Había habido una época, tiempo atrás, cuando se ocupaba del jardín. Cuando, de niño, había seguido a Davies en su recorrido, maravillándose frente a las espinosas flores en el jardín de las Antípodas, las piñas en el invernadero, el modo en el que nuevos brotes aparecían de la noche a la mañana, ocupando el lugar de las semillas que había ayudado a plantar.

Y lo más milagroso de todo: en el jardín, la vergüenza de Linus había desaparecido. A las plantas, los árboles, las flores, no les importaba nada que su pierna izquierda hubiera dejado de crecer y fuese varios centímetros más corta que la derecha. Que su pie izquierdo fuera un apéndice inútil, deformado y curvo, monstruoso. Había un lugar para todo y para todos en el jardín de Blackhurst.

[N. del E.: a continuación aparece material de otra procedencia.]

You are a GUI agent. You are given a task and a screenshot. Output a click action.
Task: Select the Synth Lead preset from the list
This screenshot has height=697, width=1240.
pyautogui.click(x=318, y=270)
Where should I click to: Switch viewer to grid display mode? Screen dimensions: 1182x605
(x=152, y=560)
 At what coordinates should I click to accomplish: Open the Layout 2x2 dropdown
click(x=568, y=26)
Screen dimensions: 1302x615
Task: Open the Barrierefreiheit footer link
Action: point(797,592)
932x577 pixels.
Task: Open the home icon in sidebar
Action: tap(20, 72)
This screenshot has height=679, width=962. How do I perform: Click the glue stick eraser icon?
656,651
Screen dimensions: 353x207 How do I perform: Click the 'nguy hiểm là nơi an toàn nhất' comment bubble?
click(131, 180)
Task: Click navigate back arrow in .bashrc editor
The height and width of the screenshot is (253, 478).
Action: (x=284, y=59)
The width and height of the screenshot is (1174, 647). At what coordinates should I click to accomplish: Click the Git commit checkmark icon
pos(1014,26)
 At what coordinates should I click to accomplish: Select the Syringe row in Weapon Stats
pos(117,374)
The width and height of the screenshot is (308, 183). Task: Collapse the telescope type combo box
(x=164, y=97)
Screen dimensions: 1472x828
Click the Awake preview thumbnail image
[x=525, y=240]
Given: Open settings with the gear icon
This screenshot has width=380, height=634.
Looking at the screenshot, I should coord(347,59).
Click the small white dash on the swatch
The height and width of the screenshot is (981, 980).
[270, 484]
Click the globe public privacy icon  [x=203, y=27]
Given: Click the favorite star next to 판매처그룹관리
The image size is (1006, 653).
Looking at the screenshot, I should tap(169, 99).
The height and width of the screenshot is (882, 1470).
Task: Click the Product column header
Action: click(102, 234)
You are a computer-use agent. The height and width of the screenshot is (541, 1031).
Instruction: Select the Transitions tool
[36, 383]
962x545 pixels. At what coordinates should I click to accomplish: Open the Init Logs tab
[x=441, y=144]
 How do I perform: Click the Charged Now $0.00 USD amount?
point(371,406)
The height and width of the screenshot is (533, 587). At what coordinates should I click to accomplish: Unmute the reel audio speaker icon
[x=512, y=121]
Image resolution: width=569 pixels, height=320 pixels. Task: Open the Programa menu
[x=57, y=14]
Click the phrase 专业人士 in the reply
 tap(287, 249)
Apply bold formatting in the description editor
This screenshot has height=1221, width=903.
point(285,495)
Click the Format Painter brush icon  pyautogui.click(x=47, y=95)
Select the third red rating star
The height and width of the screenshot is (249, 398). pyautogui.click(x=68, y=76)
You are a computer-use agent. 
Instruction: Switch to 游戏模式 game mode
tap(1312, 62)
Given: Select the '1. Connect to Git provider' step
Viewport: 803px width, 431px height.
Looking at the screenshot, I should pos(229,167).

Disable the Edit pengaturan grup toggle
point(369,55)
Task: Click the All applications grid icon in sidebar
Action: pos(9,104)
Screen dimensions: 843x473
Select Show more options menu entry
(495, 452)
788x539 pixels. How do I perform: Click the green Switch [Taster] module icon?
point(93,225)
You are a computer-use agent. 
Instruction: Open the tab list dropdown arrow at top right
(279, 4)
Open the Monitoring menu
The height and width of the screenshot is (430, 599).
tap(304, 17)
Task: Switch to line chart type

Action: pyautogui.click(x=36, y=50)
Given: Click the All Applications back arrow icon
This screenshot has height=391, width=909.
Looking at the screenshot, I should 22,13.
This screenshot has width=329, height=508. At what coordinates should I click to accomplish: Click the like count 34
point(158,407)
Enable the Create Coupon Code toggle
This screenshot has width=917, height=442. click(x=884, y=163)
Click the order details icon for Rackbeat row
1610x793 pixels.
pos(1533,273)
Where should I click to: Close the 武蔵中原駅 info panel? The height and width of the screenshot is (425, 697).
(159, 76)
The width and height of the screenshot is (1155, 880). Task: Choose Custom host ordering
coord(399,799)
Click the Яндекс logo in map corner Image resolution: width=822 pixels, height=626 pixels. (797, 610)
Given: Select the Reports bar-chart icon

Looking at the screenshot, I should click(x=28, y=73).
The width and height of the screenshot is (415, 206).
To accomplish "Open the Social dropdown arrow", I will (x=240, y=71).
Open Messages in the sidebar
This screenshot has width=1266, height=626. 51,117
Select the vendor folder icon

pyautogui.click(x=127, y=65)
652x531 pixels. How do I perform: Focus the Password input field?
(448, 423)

Entonces, cuando Linus tenía siete años, se perdió en el laberinto. Davies le había advertido que no entrara solo, que el camino era largo y oscuro, lleno de obstáculos, pero Linus se había sentido mareado de excitación como el niño que era. El laberinto con sus densos y frondosos muros, su promesa de aventuras, lo había atraído. Él era un caballero, que partía a dar batalla contra el más fiero dragón de la comarca, e iba a emerger triunfante. Encontraría la salida al otro lado.

Las sombras llegaron temprano al laberinto. Linus no había previsto lo oscuro que se volvería todo, y con qué rapidez. En la penumbra, las esculturas revivieron espiándolo desde sus escondites, los altos setos se transformaron en monstruos hambrientos, los arbustos bajos le jugaban trucos sucios haciéndole creer que iba en la dirección correcta cuando en realidad estaba retrocediendo, ¿o no era así?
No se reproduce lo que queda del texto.